Rewrite the listing from the line containing "You are a GUI" through the end, changing "Print" to "Export" and keeping everything else the same. Omit the pictures from your answer.
BEGIN Data shown
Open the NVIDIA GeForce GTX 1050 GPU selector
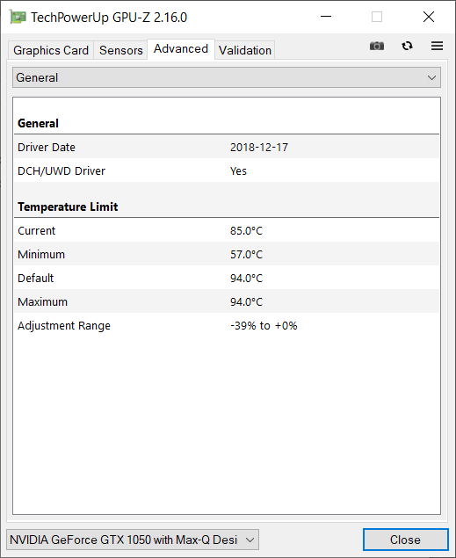Screen dimensions: 456x558 pos(133,540)
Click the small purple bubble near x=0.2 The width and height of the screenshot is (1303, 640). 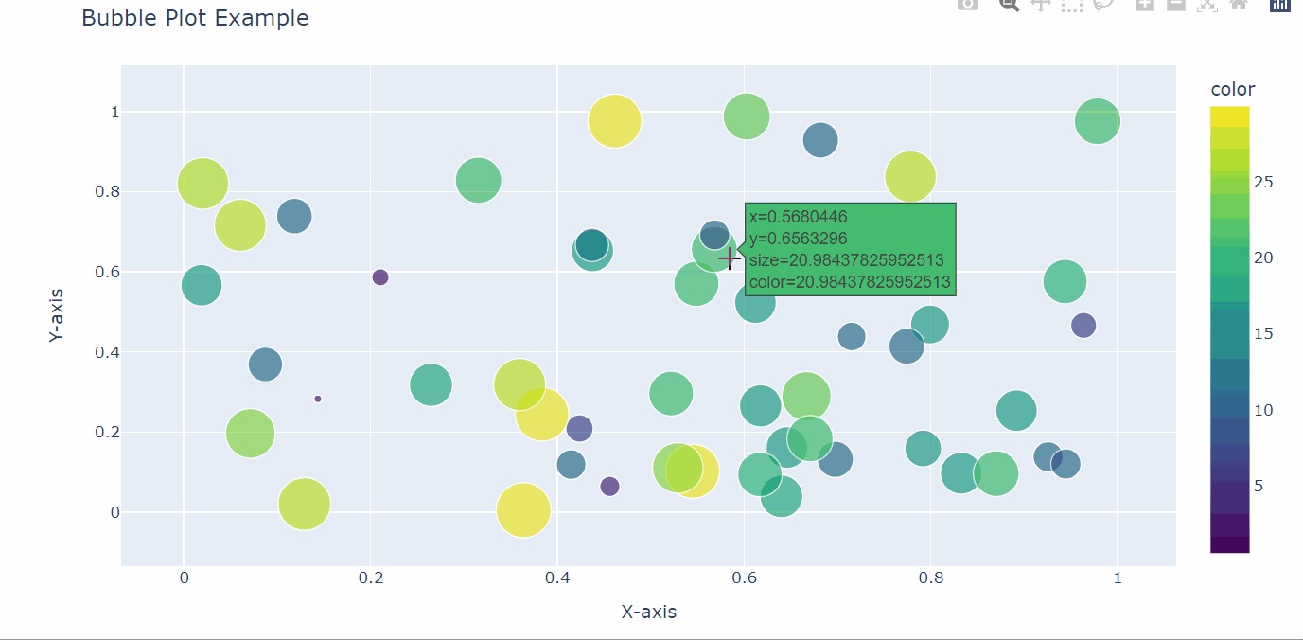tap(380, 277)
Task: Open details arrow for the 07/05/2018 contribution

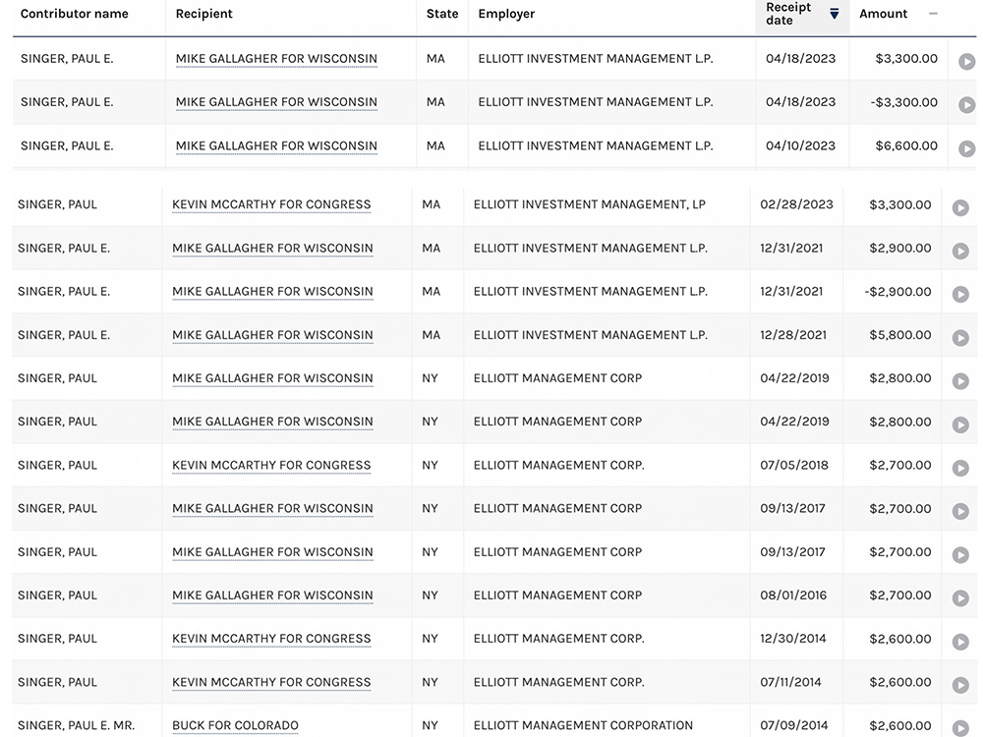Action: (x=960, y=468)
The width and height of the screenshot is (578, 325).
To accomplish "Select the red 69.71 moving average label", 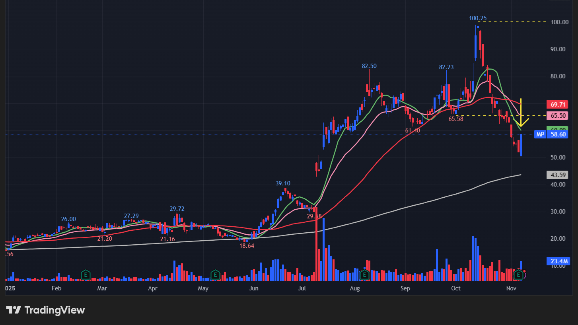I will (x=559, y=105).
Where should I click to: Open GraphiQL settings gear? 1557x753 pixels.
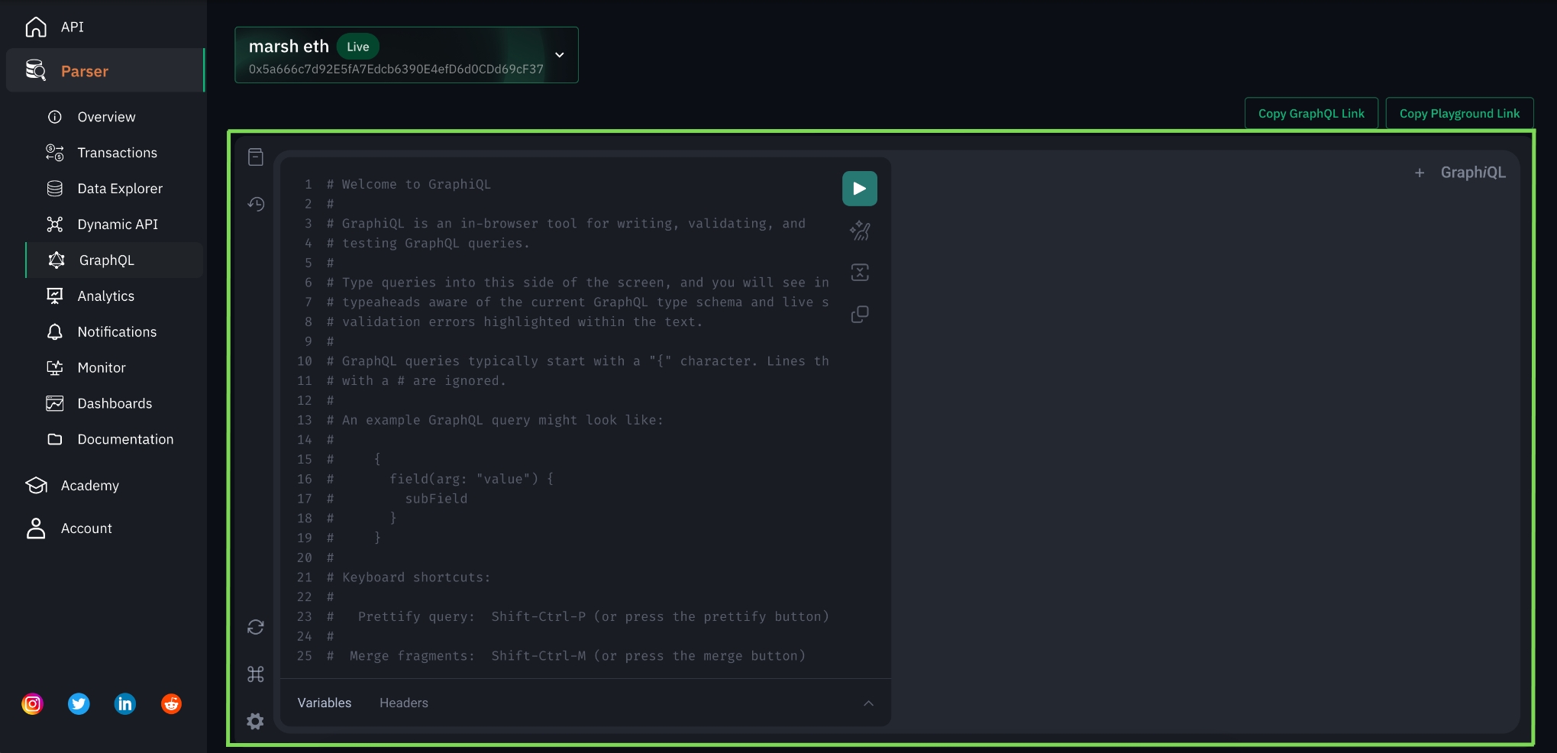coord(256,721)
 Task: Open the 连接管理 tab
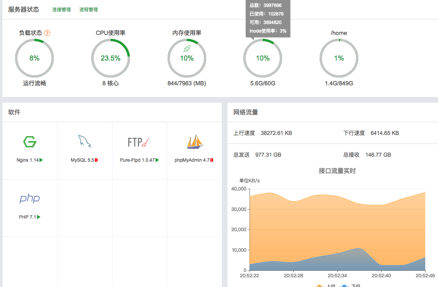[62, 10]
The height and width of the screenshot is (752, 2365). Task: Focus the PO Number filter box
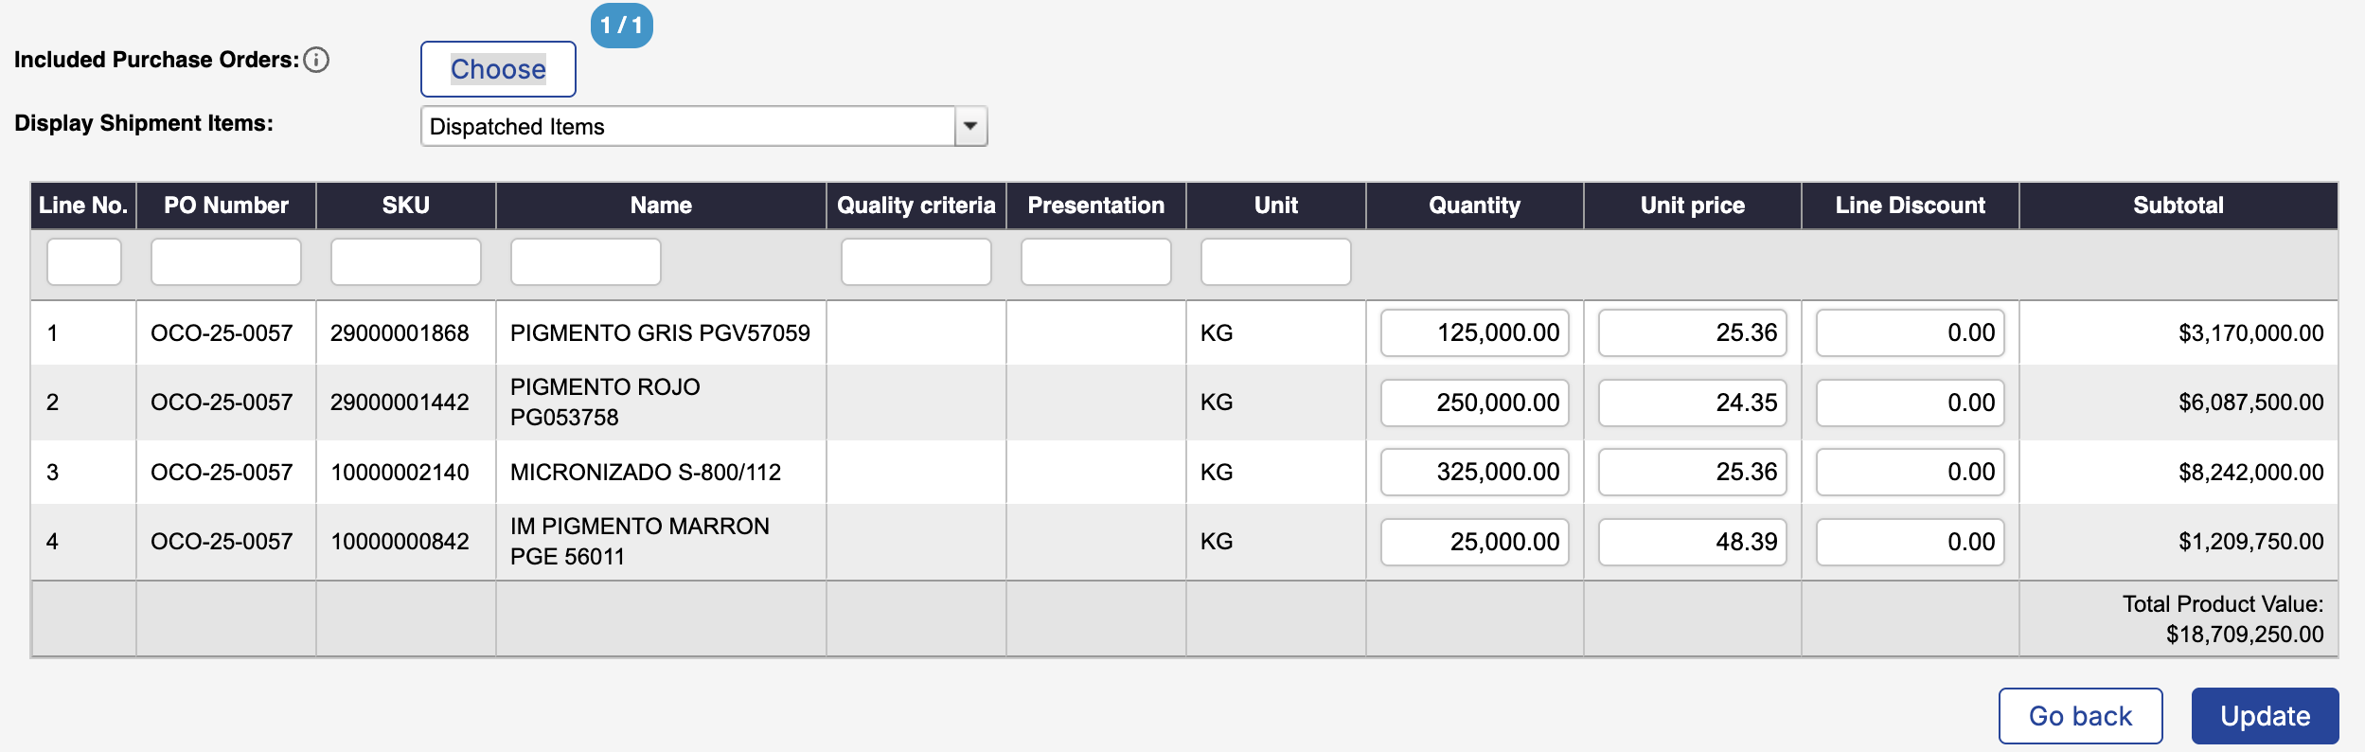[x=225, y=261]
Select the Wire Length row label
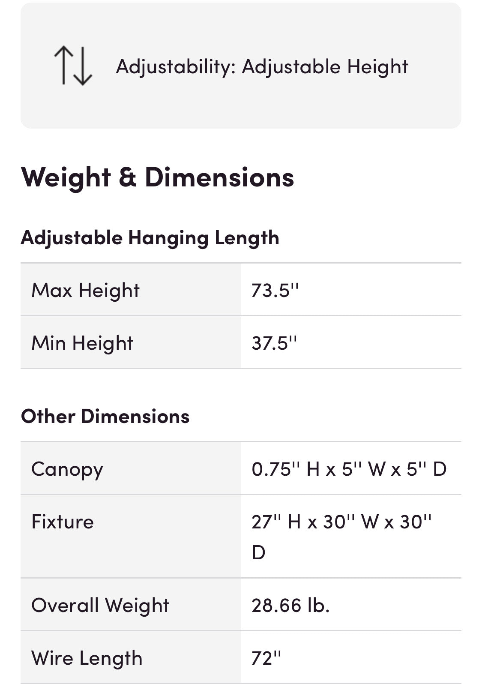Screen dimensions: 482x684 click(87, 658)
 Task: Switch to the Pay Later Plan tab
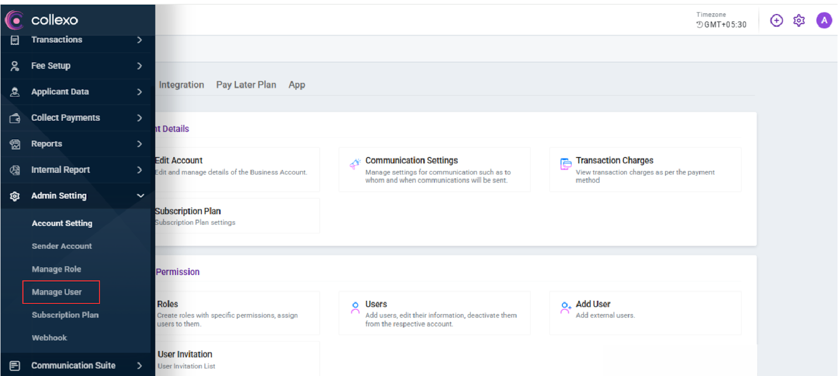tap(246, 85)
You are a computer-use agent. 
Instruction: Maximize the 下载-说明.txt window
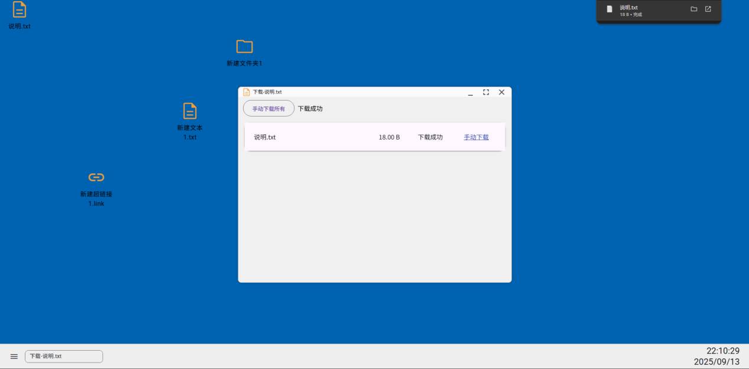(x=486, y=92)
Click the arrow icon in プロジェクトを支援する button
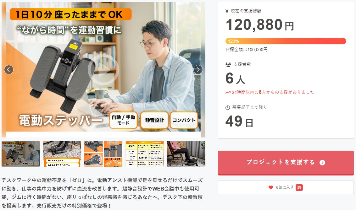 pyautogui.click(x=322, y=162)
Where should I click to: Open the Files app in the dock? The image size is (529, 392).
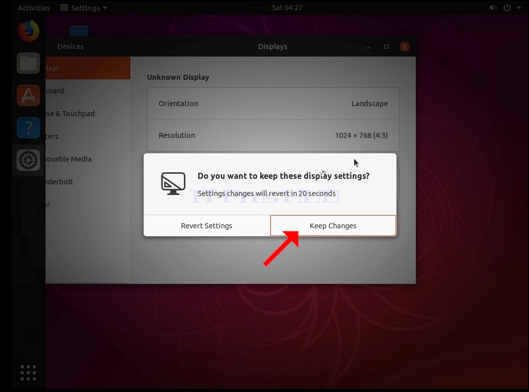tap(28, 63)
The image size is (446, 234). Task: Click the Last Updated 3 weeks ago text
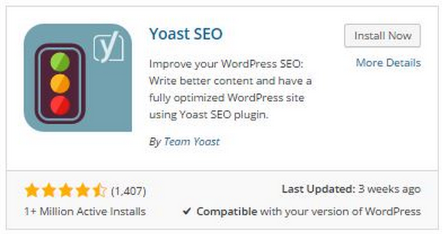pyautogui.click(x=351, y=189)
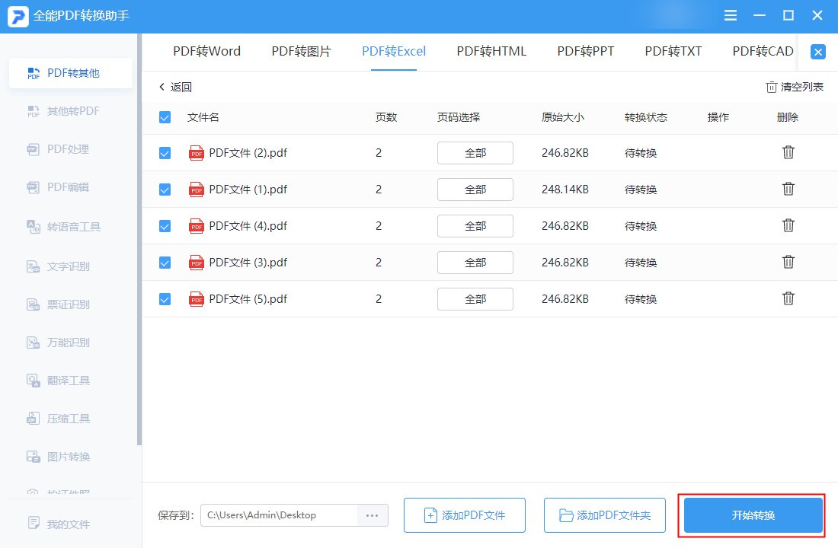Open page selection 全部 for PDF文件 (5).pdf
The image size is (838, 548).
click(475, 299)
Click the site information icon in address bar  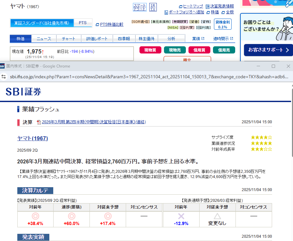pyautogui.click(x=4, y=77)
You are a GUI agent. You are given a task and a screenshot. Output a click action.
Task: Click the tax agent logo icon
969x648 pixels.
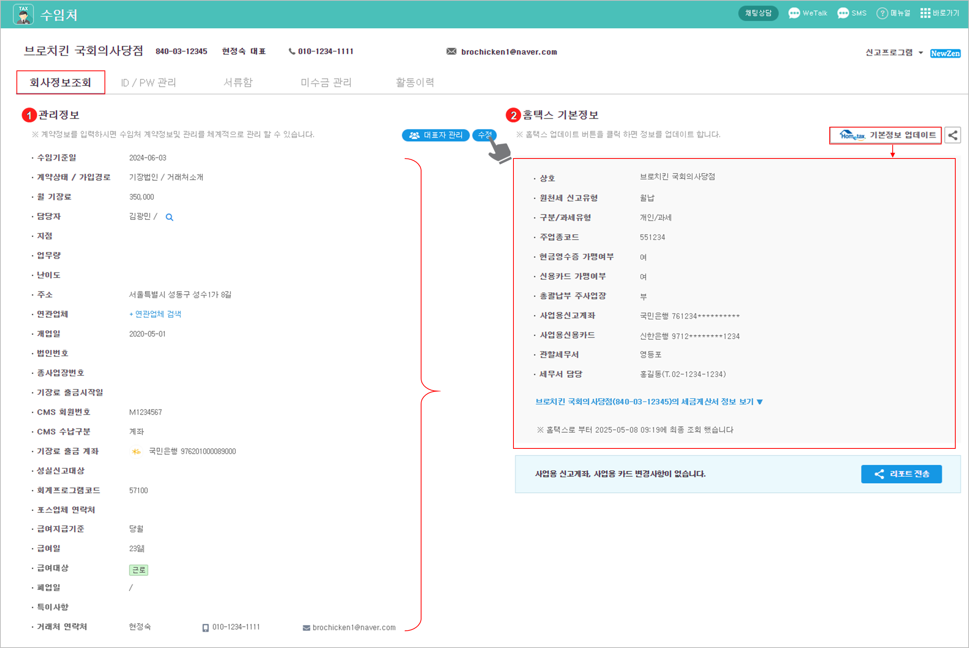tap(23, 14)
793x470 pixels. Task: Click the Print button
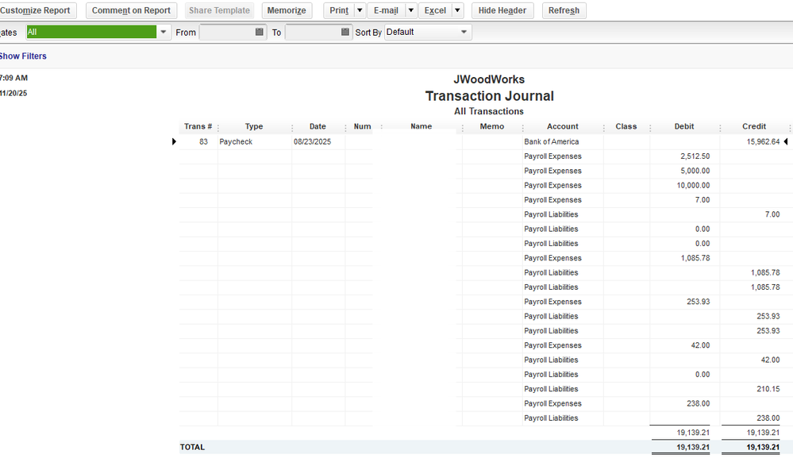[x=339, y=10]
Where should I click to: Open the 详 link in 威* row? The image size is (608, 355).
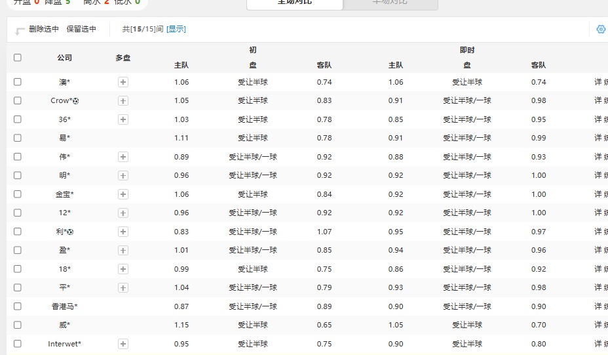pos(598,325)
END Data shown
*Answer to the problem*:
You are a GUI agent. You are given a task and a screenshot. Output a click action.
Task: Click the tax agent logo icon
969x648 pixels.
tap(23, 14)
793x470 pixels. Task: Click the Export button
[x=339, y=10]
Where should I click to: Open the 详 link in 威* row? The image size is (608, 355).
pos(598,325)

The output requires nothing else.